While there are multiple feature rich and mature DevOps solutions available today for Salesforce partners and customers operating in the Org Development Model, DevOps for ISVs is still very much the wild west with most ISVs rolling their own solutions in isolation from each other.
In this post, I propose a North Star process and architecture for ISVs based on proven best practices from the last 9 years spent running some of the highest scale ISV release operations and creating the leading suite of open source tools for ISVs, Cumulus Suite.
This North Star is intended to be opinionated but meant to be adapted to each organization. There are a few key goals:
- Version control as the real source of truth, not a UAT org or TSO
- Compliance baked into the GitHub configuration
- Shift left to fully test features before merge instead of after
- Release testing in betas before creating a release
- Use scratch orgs for all environments (except where impossible)
This diagram provides a high level overview of the entire Development to Delivery Experience (D2X):
Yes, it’s a bit overwhelming. It was overwhelming to even make this diagram. It’s best to view the diagram as having 3 distinct phases:
- Development: The top left of the diagram represents the process for developing and reviewing changes such as new features or bug fixes
- Release: The bottom left shows the process of creating releases
- Delivery: The right shows the architecture and processes involved in delivering a release to the world (customers, partners, etc)
Let’s start with the Development Lifecycle at the top left of the diagram. Developers perform their work in feature branches created from the main branch in the repository. Feature branches start with
feature/ and are used for all changes to the product.
Developers use CumulusCI’s
dev_org flow to create fully configured scratch orgs for their development environment for each feature branch. By creating dedicated environments and branches for their work, their changes are isolated from other work.
Per the Product Delivery Model, the job of a developer is to create automation recipes to deliver complete product experiences to new and existing orgs. If a developer is creating a new feature and that new feature requires some configuration to be usable, it is their job to also automate that configuration as part of the recipe in version control. You can read more details in A Product is More Than a Package.

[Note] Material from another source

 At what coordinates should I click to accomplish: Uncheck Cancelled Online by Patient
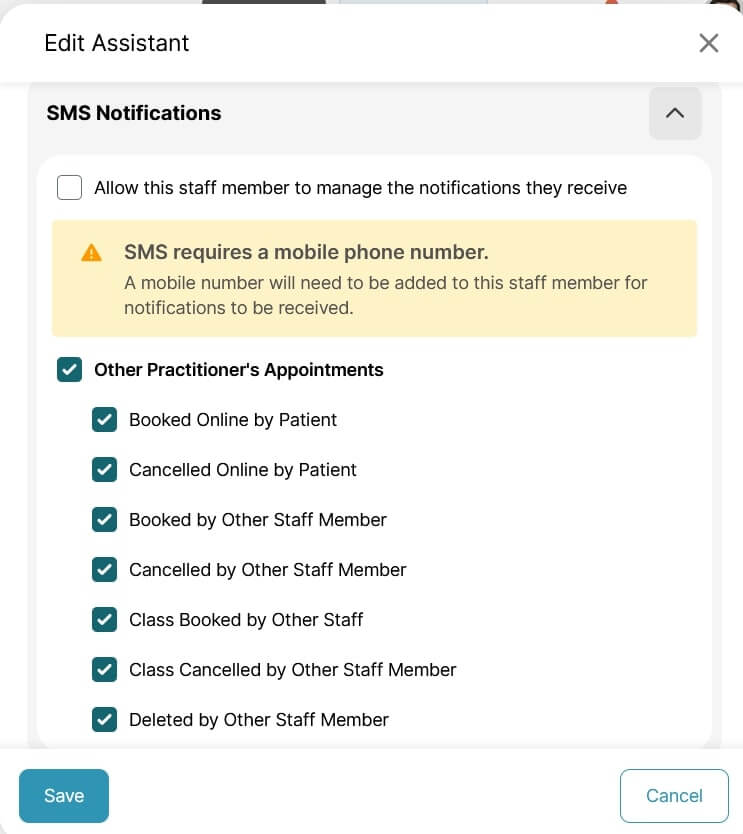(x=105, y=470)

Developers commit and push their changes to their feature branch which triggers a series of builds:
- Feature Test: Creates a new scratch org and runs the
ci_featureflow to configure an org with the unmanaged package source for apex tests, then runs the apex tests
- Feature Test 2GP: Creates an unverified managed package version for the commit in a separate package line from the production package and adds the package info as a commit status. Next, a scratch org is created and configured for managed apex testing with the
ci_feature_2gpflow, then runs
- Feature Test Robot 2GP: Creates a fully configured 2GP QA scratch org using the
qa_org_2gpflow then runs the
robottask to run the integration and browser test suite
- Optional Other Builds: Individual projects can wire up any additional checks via GitHub Actions such as linters, prettier, Jest tests, etc.
Each of these builds sets its own commit status so Protected Branches can be configured to require passing builds before a PR is merged. This simple bit of configuration can save you from headaches around compliance audits.

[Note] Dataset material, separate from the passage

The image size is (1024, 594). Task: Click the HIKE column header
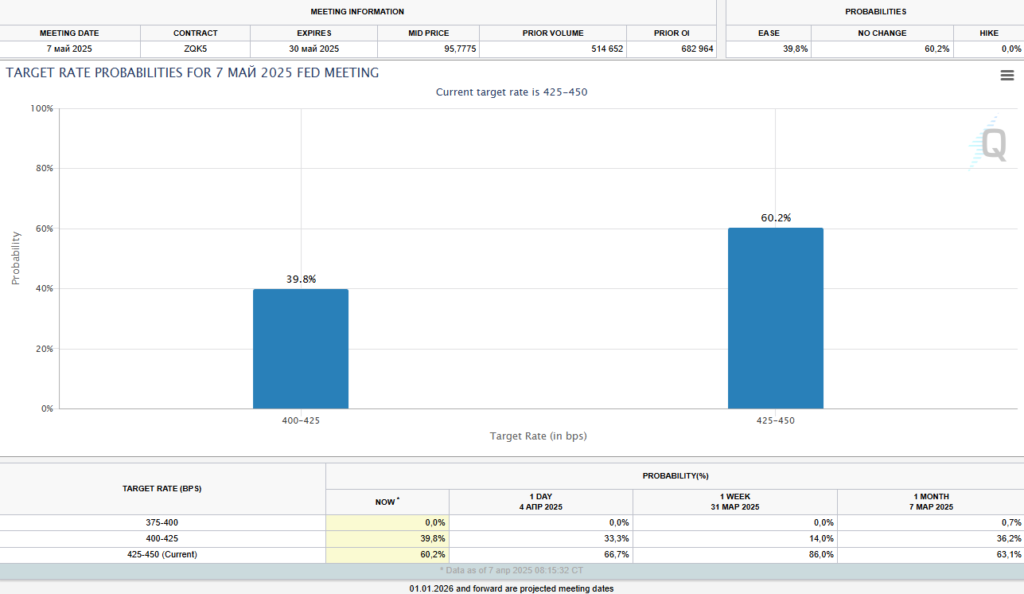[988, 33]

When the developer is done with their work, they create a pull request to request merging their feature branch into main. The goal of the process is to perform all testing that can possibly be performed pre-merge. You can read more details about pull request testing in The Release Subway.

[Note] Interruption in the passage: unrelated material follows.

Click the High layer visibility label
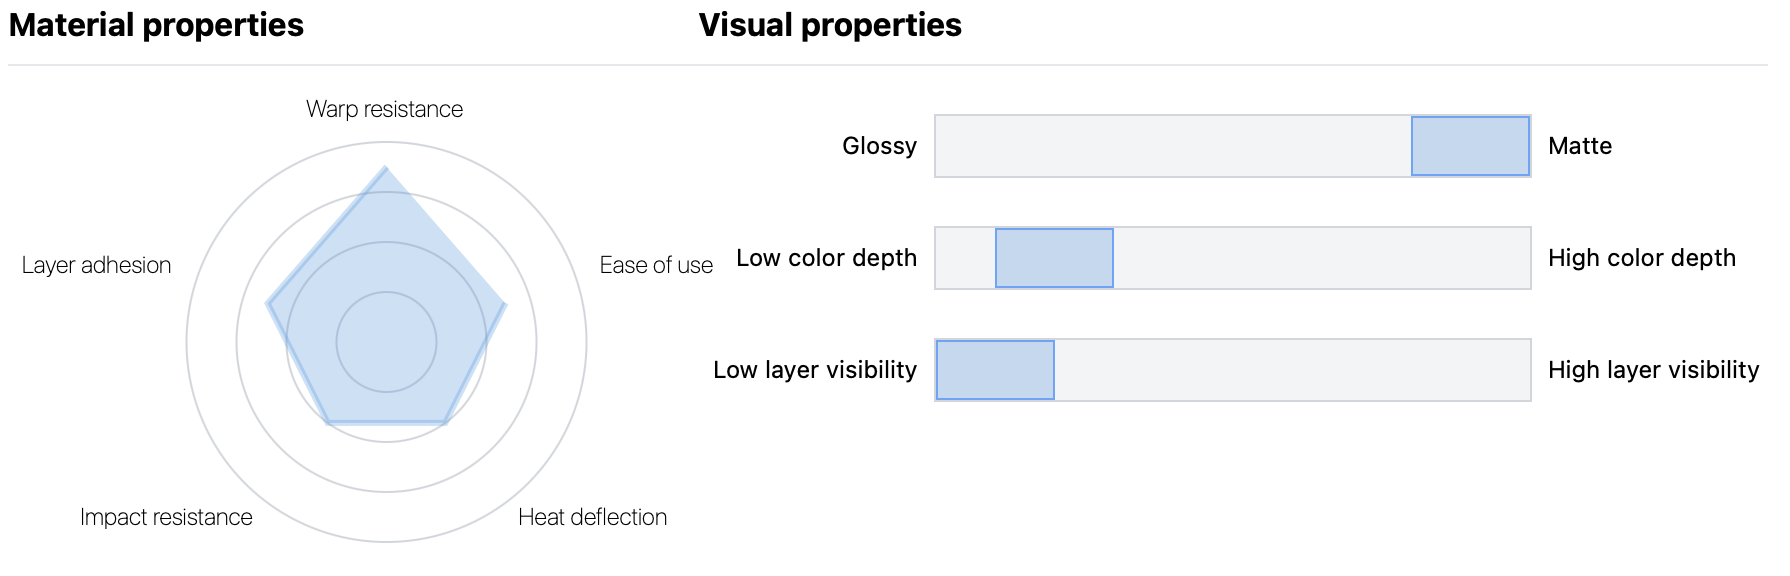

Pull requests require a code review by another developer and optionally additional reviews if files listed in CODEOWNERS are modified.
Pull requests should also be tested by QA (or someone in the QA role) using the 2GP feature test managed package version using the
qa_org_2gp flow to create and fully configure a new scratch org from the feature branch.
Once all checks, reviews, and testing is done, the pull request can be merged to main. Who performs the merge is team preference. I’ve seen teams that have QA do the merge after testing, others have the dev do it, others have a product manager. The important thing is that whoever is doing the merges validates that all required testing is done.
I also highly recommend configuring GitHub to automatically delete branches after pull request merge.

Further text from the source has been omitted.